Texto del ejercicio —
──────────
Rarezas humanas como esta (que una imagen nos entristezca, nos excite, nos invite a la devoción) indican cuán vulnerables somos todos ante las imágenes esculpidas, talladas, pintadas o fotografiadas. Algunos tienen en su cuarto fotos de los nietos, afiches de Fidel Castro, imágenes de la Virgen María o de San José, un Corazón de Jesús, un Buda sentado, un galán de cine, un crucifijo sin crucificado, un equipo de fútbol, un retrato de Darwin o de Virginia Woolf. Las religiones iconoclastas (el islam, el judaísmo, algunas ramas del protestantismo) condenan toda representación de lo sagrado y a veces, incluso, de lo humano o del mundo natural.

Los iconoclastas, aquellos que abogan por la destrucción de todas las imágenes sagradas (y a veces incluso de las no sagradas), en su acto de destrucción reconocen el significado y el sentimiento de admiración (y hasta de adoración) que esos íconos pueden despertar en otros. Venerar una imagen, dicen (basados en textos sagrados), es una forma de idolatría. Para ellos “todas las imágenes religiosas que no son de nuestra fe son ídolos; y todas las imágenes de nuestra fe son íconos que hay que venerar”. Si yo destruyo con un cincel un trozo de caligrafía o de decoración en la cornisa de una mezquita, estoy cometiendo un tipo de iconoclastia y además un sacrilegio.

Después del incendio de parte de la basílica de Notre Dame, fuera de un sentimiento mayoritario de pesadumbre y desolación, aparecieron también aquí los iconoclastas. Al lamentar por Twitter esta calamidad, muchos tuiteros de esos que viven furiosos por todo me contestaron que a ellos les importaba un chorizo que se derrumbaran unas sucias piedras. Columnistas menos anónimos también se regodearon en su gusto pequeñoburgués de epatar y escribieron bobadas como que la basílica merecía arder por ser “una compilación perfecta de las infamias de la Iglesia católica”. Los talibanes de la pluma creen todavía que poner la palabra “hijueputa” en un título, tirar por la ventana una estatua de la virgen, o quemar un retrato del papa son actos muy escandalosos que los exponen a arder en el patíbulo de los herejes, cuando lo único que en realidad consiguen, y en el fondo quieren, es echarle un tronquito de leña más a la hoguera de su vanidad.
──────────
Filas mostradas —
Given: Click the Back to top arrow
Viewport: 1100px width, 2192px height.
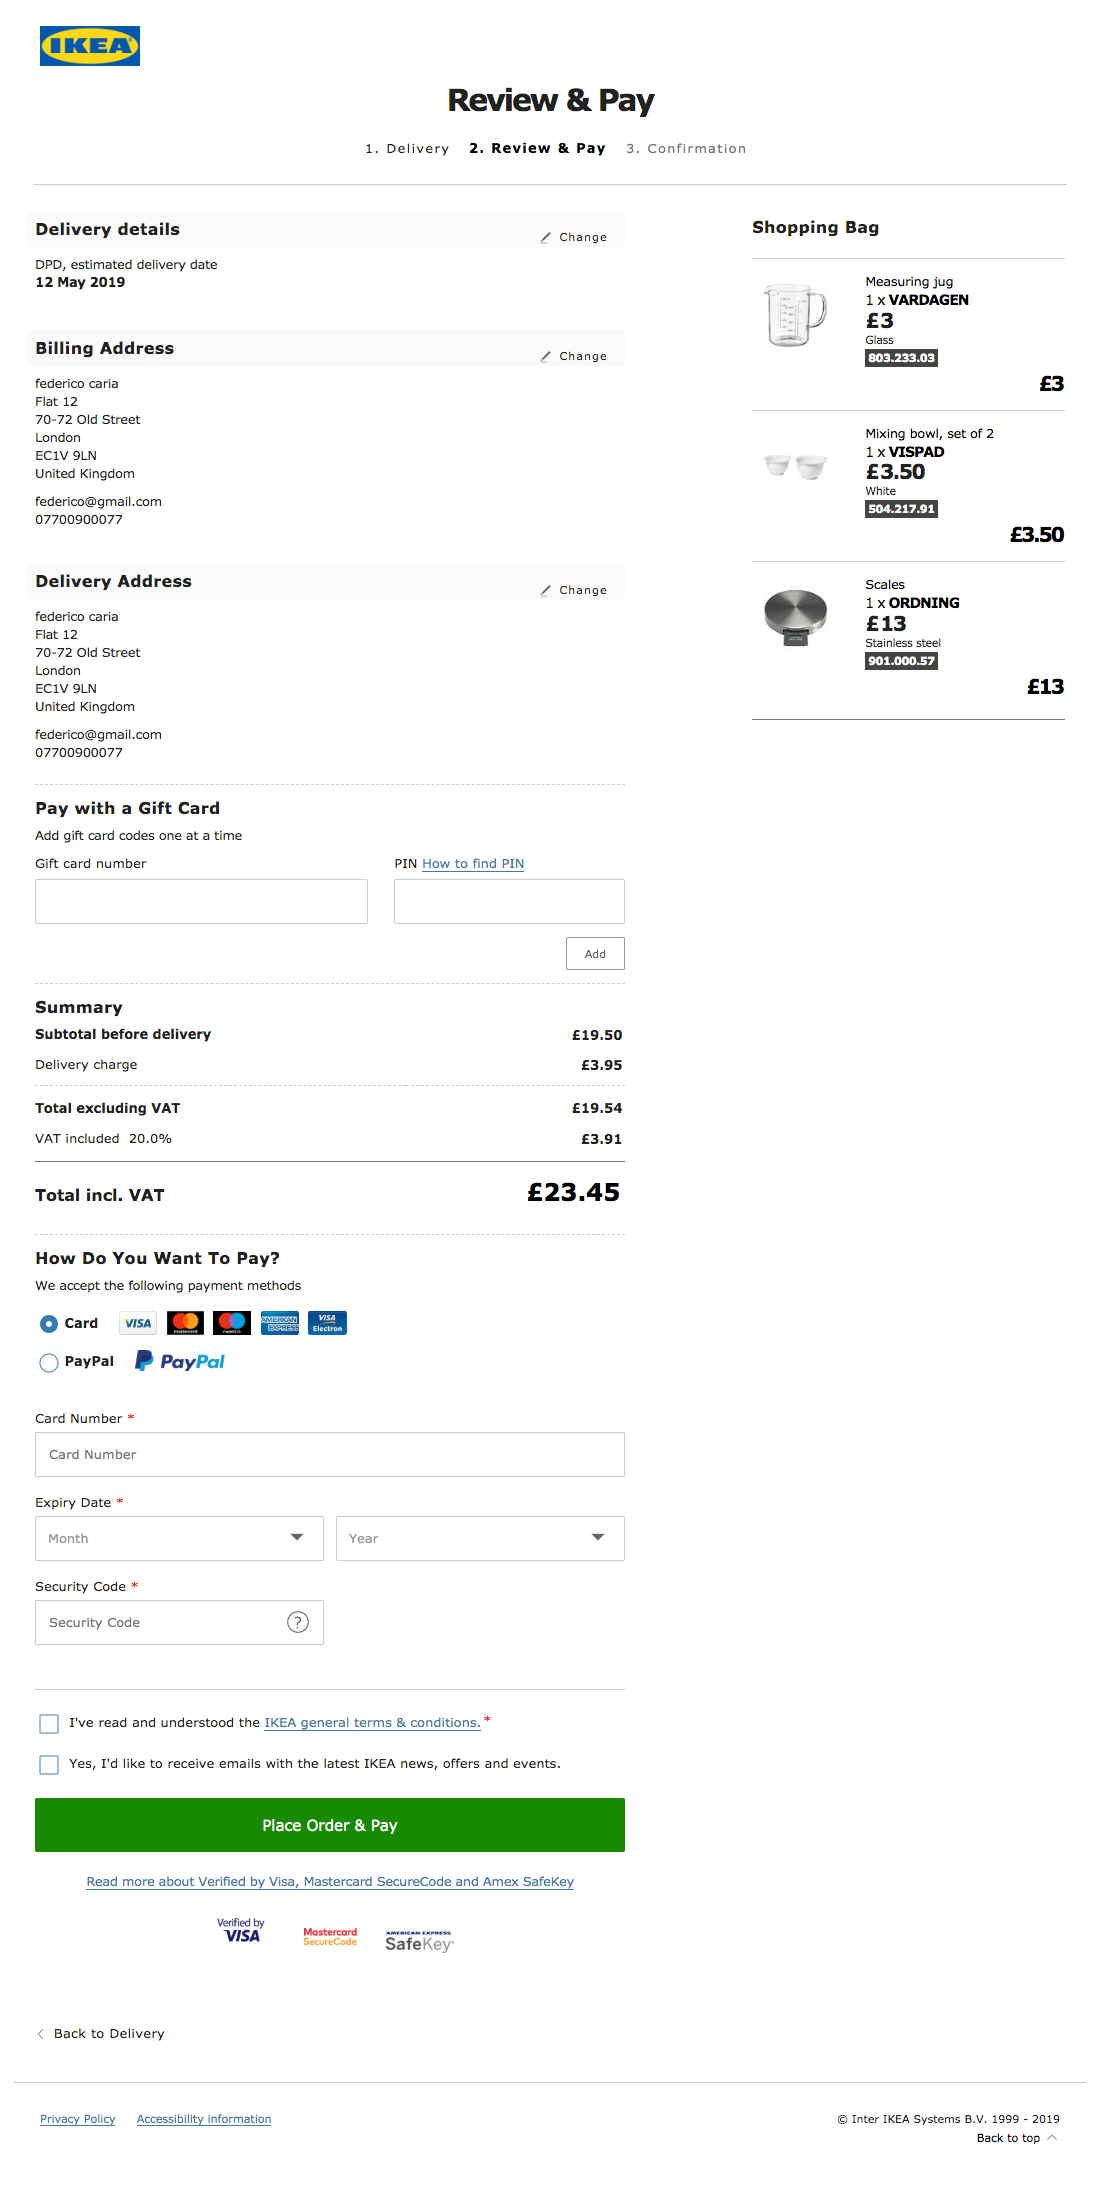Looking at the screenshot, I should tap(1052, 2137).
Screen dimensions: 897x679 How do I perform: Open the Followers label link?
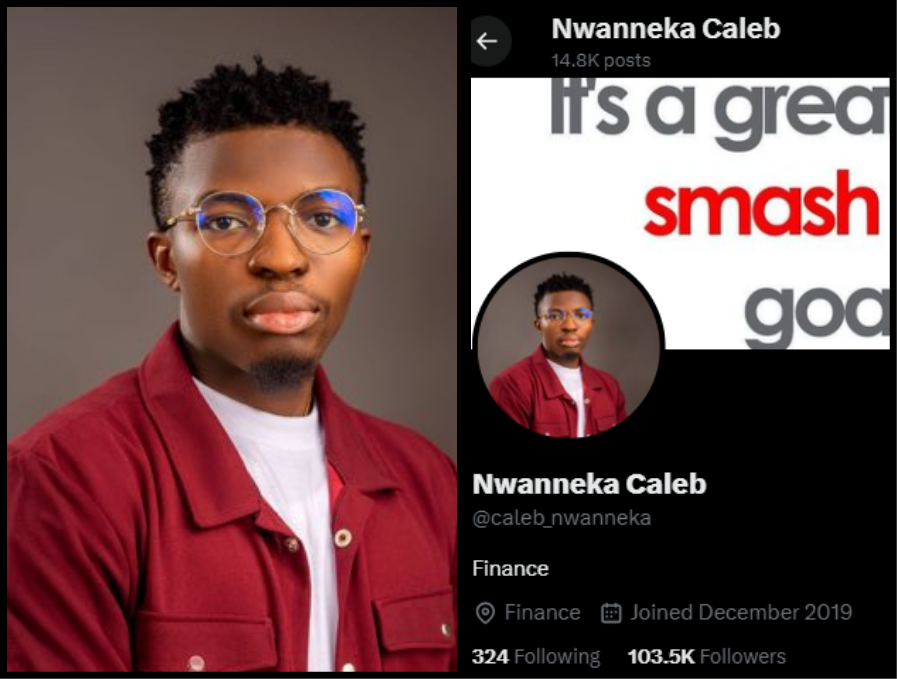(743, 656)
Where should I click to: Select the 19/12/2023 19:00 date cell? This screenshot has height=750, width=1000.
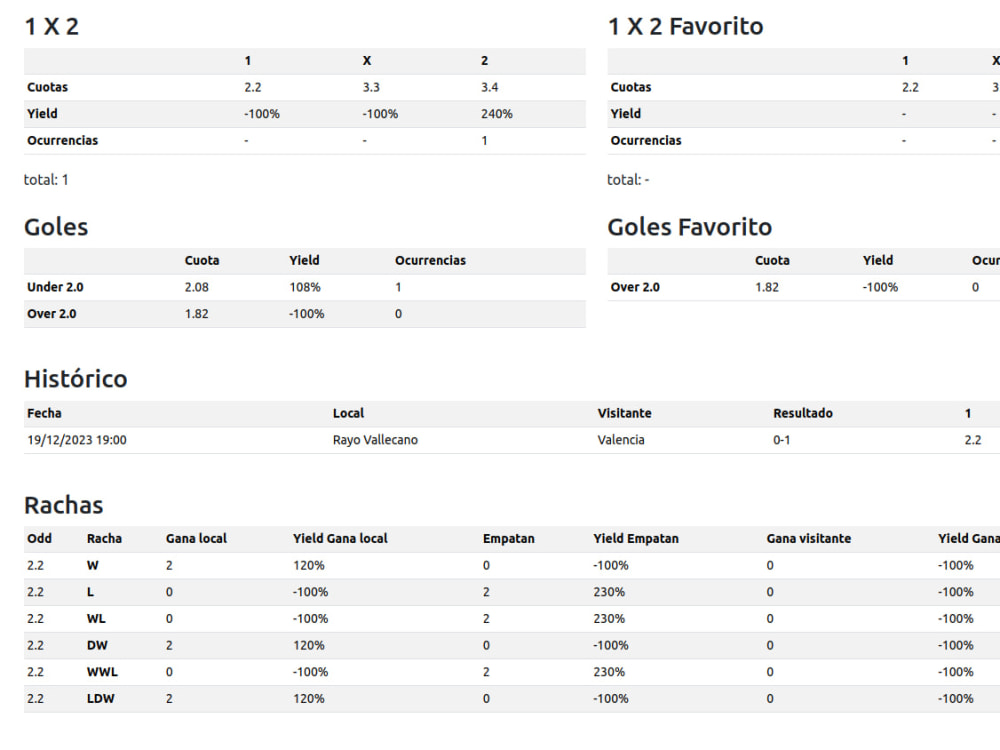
──────────
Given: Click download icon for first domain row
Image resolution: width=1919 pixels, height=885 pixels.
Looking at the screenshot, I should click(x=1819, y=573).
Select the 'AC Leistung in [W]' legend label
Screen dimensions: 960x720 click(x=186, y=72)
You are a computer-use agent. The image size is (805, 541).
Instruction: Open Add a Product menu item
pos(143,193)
──────────
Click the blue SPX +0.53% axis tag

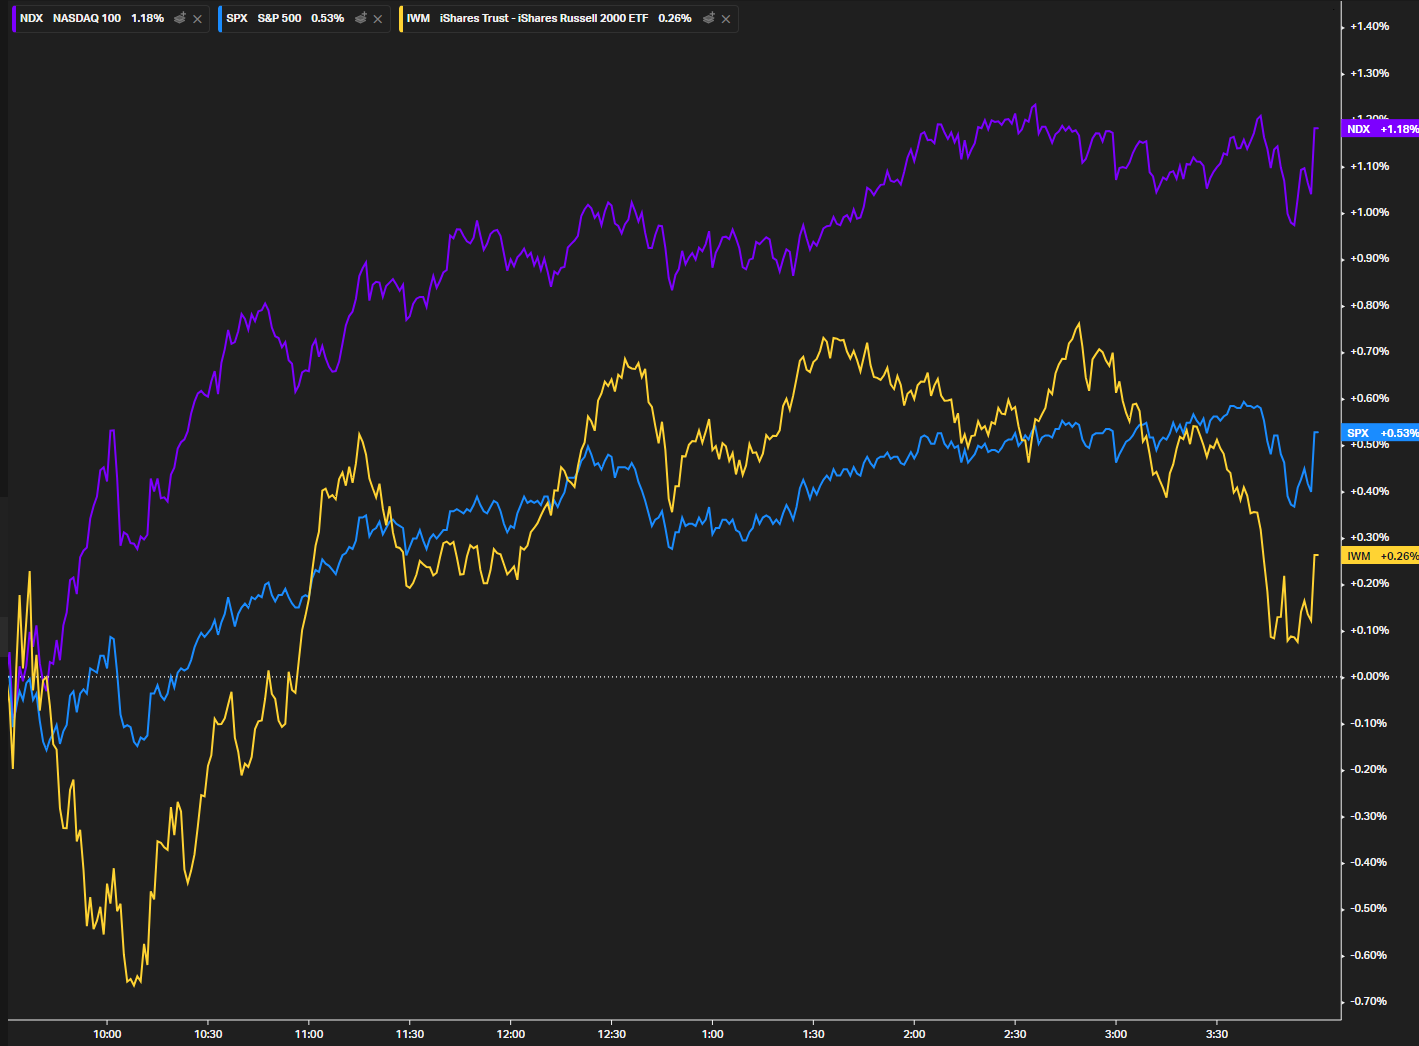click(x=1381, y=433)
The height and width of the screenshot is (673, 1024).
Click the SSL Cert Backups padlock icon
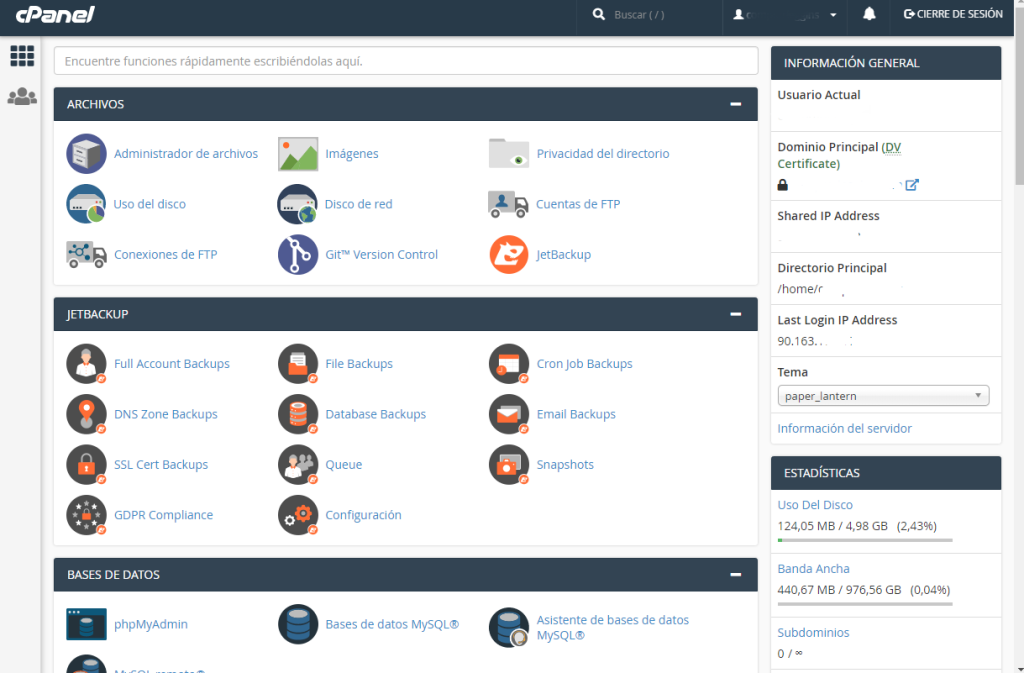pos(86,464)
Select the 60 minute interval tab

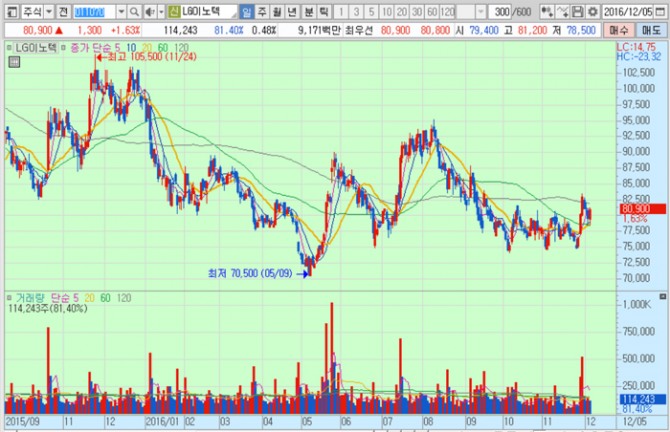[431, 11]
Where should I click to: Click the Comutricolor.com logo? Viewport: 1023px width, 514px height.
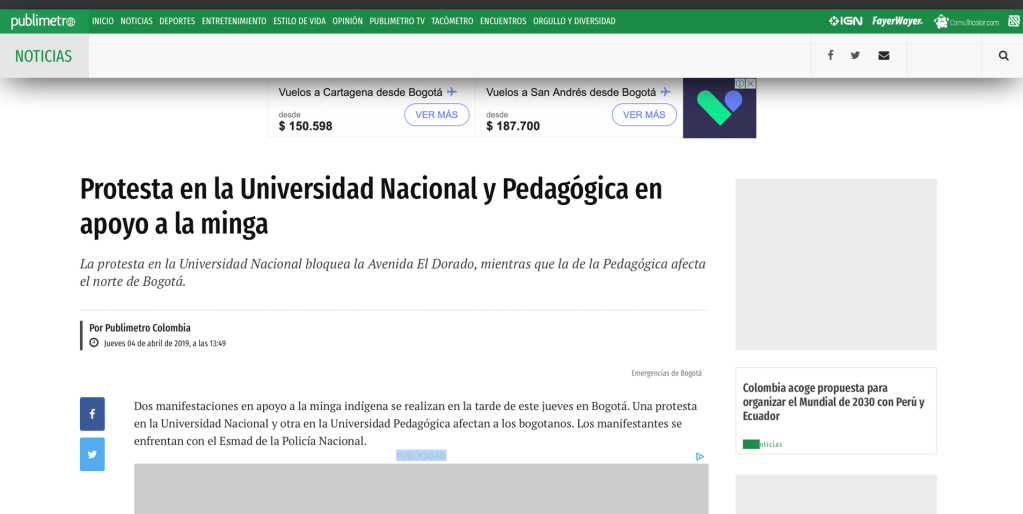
──────────
Lo que harás —
(1) En el texto sobre las imágenes y los iconoclastas, ¿qué religiones se nombran como iconoclastas?
(2) Prolonga el texto sobre las imágenes y los iconoclastas a partir de su última oración.

Respuestas numeradas —
(1) El islam, el judaísmo y algunas ramas del protestantismo.

(2)
Es iconoclastia quitar una estatua de Cristóbal Colón en una plaza de California o eliminar de México todos los retratos de Hernán Cortés salvo alguno grotesco de los grandes muralistas. Sería iconoclasta blanquear el Che Guevara del paredón del auditorio de la Universidad Nacional. Fue iconoclasta defenestrar a Stalin y a Lenin de algunas partes de Europa Oriental. Es iconoclasta odiar siempre y en todo lugar las expresiones visuales de los grafiteros. Muchos, según el personaje y su ideología o religión, gozan con algunas defenestraciones y se ofenden con otras. En toda esta manía iconoclasta, no falta quien celebre que dinamiten budas milenarios o que se queme una de las basílicas góticas más sublimes de la cristiandad.

La discordia, decía Voltaire, es la gran peste del ser humano. Es imposible ponernos de acuerdo. Lo que unos quieren quemar o romper, otros lo quieren adorar. La única solución, decía Voltaire, es la tolerancia. Está bien que algunos erijan templos o imágenes a lo que quieran; y bien que otros adoren lo abstracto y sin imágenes. A los que creemos que hay espacio para todos, nos tildan de tibios. Quizá porque no idolatramos ni tampoco defenestramos.